**Activity:**
The data below needs to be returned exactly, line for line.

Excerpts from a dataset
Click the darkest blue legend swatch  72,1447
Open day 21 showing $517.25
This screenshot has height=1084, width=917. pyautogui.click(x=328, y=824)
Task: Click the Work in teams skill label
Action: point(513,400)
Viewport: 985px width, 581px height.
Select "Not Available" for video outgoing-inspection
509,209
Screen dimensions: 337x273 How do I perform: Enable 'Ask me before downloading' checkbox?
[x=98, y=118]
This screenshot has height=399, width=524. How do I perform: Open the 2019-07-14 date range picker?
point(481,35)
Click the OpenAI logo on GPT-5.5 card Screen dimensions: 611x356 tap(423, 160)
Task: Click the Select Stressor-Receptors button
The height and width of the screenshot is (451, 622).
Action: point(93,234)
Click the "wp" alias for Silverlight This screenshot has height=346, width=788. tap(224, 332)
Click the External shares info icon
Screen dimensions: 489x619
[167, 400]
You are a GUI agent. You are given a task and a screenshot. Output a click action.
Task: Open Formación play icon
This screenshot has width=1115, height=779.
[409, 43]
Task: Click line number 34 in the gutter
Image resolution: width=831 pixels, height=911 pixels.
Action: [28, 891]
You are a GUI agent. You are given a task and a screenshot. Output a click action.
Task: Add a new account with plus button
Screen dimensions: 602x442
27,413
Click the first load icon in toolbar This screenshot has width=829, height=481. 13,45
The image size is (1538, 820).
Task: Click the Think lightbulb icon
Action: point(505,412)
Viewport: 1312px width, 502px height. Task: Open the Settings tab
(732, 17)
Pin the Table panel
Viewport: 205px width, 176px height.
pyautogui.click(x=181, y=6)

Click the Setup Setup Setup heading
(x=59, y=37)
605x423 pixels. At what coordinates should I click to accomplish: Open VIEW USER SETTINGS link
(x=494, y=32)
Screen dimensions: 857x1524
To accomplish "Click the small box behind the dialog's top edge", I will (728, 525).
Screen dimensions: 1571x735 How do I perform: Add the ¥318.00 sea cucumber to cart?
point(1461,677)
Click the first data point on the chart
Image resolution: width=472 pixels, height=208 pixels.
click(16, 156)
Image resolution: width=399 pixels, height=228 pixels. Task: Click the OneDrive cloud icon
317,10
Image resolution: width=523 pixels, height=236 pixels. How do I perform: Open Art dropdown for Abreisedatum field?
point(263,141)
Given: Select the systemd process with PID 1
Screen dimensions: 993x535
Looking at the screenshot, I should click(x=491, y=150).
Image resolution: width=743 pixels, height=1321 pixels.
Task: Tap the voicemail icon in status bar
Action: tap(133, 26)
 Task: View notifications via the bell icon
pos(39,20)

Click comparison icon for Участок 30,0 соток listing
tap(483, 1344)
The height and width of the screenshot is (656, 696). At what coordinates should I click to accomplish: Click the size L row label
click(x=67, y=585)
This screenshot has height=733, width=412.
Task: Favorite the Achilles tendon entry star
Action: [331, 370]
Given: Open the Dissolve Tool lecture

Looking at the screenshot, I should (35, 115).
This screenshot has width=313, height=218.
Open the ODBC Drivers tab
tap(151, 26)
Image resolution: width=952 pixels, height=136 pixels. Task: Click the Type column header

**Written answer:**
Click the darkest blue legend swatch  72,1447
Open day 21 showing $517.25
This screenshot has height=1084, width=917. pyautogui.click(x=328, y=824)
Task: Click the Work in teams skill label
Action: point(513,400)
Viewport: 985px width, 581px height.
Select "Not Available" for video outgoing-inspection
509,209
Screen dimensions: 337x273 How do I perform: Enable 'Ask me before downloading' checkbox?
[x=98, y=118]
This screenshot has height=399, width=524. How do I perform: Open the 2019-07-14 date range picker?
point(481,35)
Click the OpenAI logo on GPT-5.5 card Screen dimensions: 611x356 tap(423, 160)
Task: Click the Select Stressor-Receptors button
The height and width of the screenshot is (451, 622).
Action: point(93,234)
Click the "wp" alias for Silverlight This screenshot has height=346, width=788. tap(224, 332)
Click the External shares info icon
Screen dimensions: 489x619
[167, 400]
You are a GUI agent. You are given a task and a screenshot. Output a click action.
Task: Open Formación play icon
This screenshot has width=1115, height=779.
[409, 43]
Task: Click line number 34 in the gutter
Image resolution: width=831 pixels, height=911 pixels.
Action: [28, 891]
You are a GUI agent. You are given a task and a screenshot. Output a click action.
Task: Add a new account with plus button
Screen dimensions: 602x442
27,413
Click the first load icon in toolbar This screenshot has width=829, height=481. 13,45
The image size is (1538, 820).
Task: Click the Think lightbulb icon
Action: point(505,412)
Viewport: 1312px width, 502px height. Task: Open the Settings tab
(732, 17)
Pin the Table panel
Viewport: 205px width, 176px height.
pyautogui.click(x=181, y=6)

Click the Setup Setup Setup heading
(x=59, y=37)
605x423 pixels. At what coordinates should I click to accomplish: Open VIEW USER SETTINGS link
(x=494, y=32)
Screen dimensions: 857x1524
To accomplish "Click the small box behind the dialog's top edge", I will (728, 525).
Screen dimensions: 1571x735 How do I perform: Add the ¥318.00 sea cucumber to cart?
point(1461,677)
Click the first data point on the chart
Image resolution: width=472 pixels, height=208 pixels.
click(16, 156)
Image resolution: width=399 pixels, height=228 pixels. Task: Click the OneDrive cloud icon
317,10
Image resolution: width=523 pixels, height=236 pixels. How do I perform: Open Art dropdown for Abreisedatum field?
point(263,141)
Given: Select the systemd process with PID 1
Screen dimensions: 993x535
Looking at the screenshot, I should click(x=491, y=150).
Image resolution: width=743 pixels, height=1321 pixels.
Task: Tap the voicemail icon in status bar
Action: tap(133, 26)
 Task: View notifications via the bell icon
pos(39,20)

Click comparison icon for Участок 30,0 соток listing
tap(483, 1344)
The height and width of the screenshot is (656, 696). At what coordinates should I click to accomplish: Click the size L row label
click(x=67, y=585)
This screenshot has height=733, width=412.
Task: Favorite the Achilles tendon entry star
Action: [331, 370]
Given: Open the Dissolve Tool lecture

Looking at the screenshot, I should (35, 115).
This screenshot has width=313, height=218.
Open the ODBC Drivers tab
tap(151, 26)
Image resolution: width=952 pixels, height=136 pixels. Task: Click the Type column header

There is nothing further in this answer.